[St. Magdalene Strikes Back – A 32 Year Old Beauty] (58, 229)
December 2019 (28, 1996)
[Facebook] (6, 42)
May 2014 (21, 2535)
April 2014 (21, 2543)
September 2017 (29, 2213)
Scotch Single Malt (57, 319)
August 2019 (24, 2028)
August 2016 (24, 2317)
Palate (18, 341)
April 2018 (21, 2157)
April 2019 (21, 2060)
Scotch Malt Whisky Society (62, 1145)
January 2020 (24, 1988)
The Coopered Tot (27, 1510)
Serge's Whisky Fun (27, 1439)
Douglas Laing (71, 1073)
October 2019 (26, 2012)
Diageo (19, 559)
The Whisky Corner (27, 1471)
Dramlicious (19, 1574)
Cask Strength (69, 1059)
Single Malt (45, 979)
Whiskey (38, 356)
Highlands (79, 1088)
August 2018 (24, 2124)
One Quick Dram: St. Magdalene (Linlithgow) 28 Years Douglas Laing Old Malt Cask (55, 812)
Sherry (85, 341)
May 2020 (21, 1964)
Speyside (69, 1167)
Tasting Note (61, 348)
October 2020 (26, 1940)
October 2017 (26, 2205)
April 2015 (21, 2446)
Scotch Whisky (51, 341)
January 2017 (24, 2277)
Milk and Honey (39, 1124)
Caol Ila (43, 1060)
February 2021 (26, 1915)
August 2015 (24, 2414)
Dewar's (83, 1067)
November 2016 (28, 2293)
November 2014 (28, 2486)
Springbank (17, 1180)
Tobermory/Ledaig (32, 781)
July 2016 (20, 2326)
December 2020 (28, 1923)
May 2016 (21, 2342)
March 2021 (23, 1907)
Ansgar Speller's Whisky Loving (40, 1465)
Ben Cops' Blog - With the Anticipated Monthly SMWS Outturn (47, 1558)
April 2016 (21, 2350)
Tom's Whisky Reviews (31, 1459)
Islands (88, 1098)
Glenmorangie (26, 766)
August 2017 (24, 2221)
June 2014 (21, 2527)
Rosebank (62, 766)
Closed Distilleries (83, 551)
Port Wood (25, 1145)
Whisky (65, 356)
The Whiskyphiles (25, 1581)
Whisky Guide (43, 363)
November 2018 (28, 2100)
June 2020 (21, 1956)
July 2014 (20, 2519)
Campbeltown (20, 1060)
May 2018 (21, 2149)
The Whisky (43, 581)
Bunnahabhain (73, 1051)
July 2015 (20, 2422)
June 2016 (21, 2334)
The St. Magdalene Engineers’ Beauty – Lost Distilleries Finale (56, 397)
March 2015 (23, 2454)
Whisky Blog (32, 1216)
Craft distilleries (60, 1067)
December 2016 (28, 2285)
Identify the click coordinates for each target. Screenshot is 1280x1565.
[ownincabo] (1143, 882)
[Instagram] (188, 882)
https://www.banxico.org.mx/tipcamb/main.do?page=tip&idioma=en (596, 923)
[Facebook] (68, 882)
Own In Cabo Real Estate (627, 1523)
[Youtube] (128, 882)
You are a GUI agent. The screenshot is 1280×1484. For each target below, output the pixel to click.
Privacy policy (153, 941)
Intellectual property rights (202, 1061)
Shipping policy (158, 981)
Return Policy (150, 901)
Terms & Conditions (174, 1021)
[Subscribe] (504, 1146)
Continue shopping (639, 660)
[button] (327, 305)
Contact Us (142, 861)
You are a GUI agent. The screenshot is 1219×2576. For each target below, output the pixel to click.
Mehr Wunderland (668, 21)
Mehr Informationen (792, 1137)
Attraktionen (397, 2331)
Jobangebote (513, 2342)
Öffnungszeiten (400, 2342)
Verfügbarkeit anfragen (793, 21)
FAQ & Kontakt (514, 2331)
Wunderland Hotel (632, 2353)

Work task: Could the entries above be output once more, exactly as they are?

Exercise output:
[St. Magdalene Strikes Back – A 32 Year Old Beauty] (58, 229)
December 2019 (28, 1996)
[Facebook] (6, 42)
May 2014 (21, 2535)
April 2014 (21, 2543)
September 2017 (29, 2213)
Scotch Single Malt (57, 319)
August 2019 (24, 2028)
August 2016 (24, 2317)
Palate (18, 341)
April 2018 (21, 2157)
April 2019 (21, 2060)
Scotch Malt Whisky Society (62, 1145)
January 2020 (24, 1988)
The Coopered Tot (27, 1510)
Serge's Whisky Fun (27, 1439)
Douglas Laing (71, 1073)
October 2019 (26, 2012)
Diageo (19, 559)
The Whisky Corner (27, 1471)
Dramlicious (19, 1574)
Cask Strength (69, 1059)
Single Malt (45, 979)
Whiskey (38, 356)
Highlands (79, 1088)
August 2018 (24, 2124)
One Quick Dram: St. Magdalene (Linlithgow) 28 Years Douglas Laing Old Malt Cask (55, 812)
Sherry (85, 341)
May 2020 (21, 1964)
Speyside (69, 1167)
Tasting Note (61, 348)
October 2020 (26, 1940)
October 2017 (26, 2205)
April 2015 (21, 2446)
Scotch Whisky (51, 341)
January 2017 (24, 2277)
Milk and Honey (39, 1124)
Caol Ila (43, 1060)
February 2021 (26, 1915)
August 2015 (24, 2414)
Dewar's (83, 1067)
November 2016 (28, 2293)
November 2014 (28, 2486)
Springbank (17, 1180)
Tobermory/Ledaig (32, 781)
July 2016 (20, 2326)
December 2020 (28, 1923)
May 2016 (21, 2342)
March 2021 (23, 1907)
Ansgar Speller's Whisky Loving (40, 1465)
Ben Cops' Blog - With the Anticipated Monthly SMWS Outturn (47, 1558)
April 2016 (21, 2350)
Tom's Whisky Reviews (31, 1459)
Islands (88, 1098)
Glenmorangie (26, 766)
August 2017 (24, 2221)
June 2014 (21, 2527)
Rosebank (62, 766)
Closed Distilleries (83, 551)
Port Wood (25, 1145)
Whisky (65, 356)
The Whiskyphiles (25, 1581)
Whisky Guide (43, 363)
November 2018 (28, 2100)
June 2020 (21, 1956)
July 2014 (20, 2519)
Campbeltown (20, 1060)
May 2018 (21, 2149)
The Whisky (43, 581)
Bunnahabhain (73, 1051)
July 2015 (20, 2422)
June 2016 (21, 2334)
The St. Magdalene Engineers’ Beauty – Lost Distilleries Finale (56, 397)
March 2015 (23, 2454)
Whisky Blog (32, 1216)
Craft distilleries (60, 1067)
December 2016 (28, 2285)
Identify the click coordinates for each target. Screenshot is 1280x1565.
[ownincabo] (1143, 882)
[Instagram] (188, 882)
https://www.banxico.org.mx/tipcamb/main.do?page=tip&idioma=en (596, 923)
[Facebook] (68, 882)
Own In Cabo Real Estate (627, 1523)
[Youtube] (128, 882)
You are a GUI agent. The screenshot is 1280×1484. For each target below, output the pixel to click.
Privacy policy (153, 941)
Intellectual property rights (202, 1061)
Shipping policy (158, 981)
Return Policy (150, 901)
Terms & Conditions (174, 1021)
[Subscribe] (504, 1146)
Continue shopping (639, 660)
[button] (327, 305)
Contact Us (142, 861)
You are a GUI agent. The screenshot is 1219×2576. For each target below, output the pixel to click.
Mehr Wunderland (668, 21)
Mehr Informationen (792, 1137)
Attraktionen (397, 2331)
Jobangebote (513, 2342)
Öffnungszeiten (400, 2342)
Verfügbarkeit anfragen (793, 21)
FAQ & Kontakt (514, 2331)
Wunderland Hotel (632, 2353)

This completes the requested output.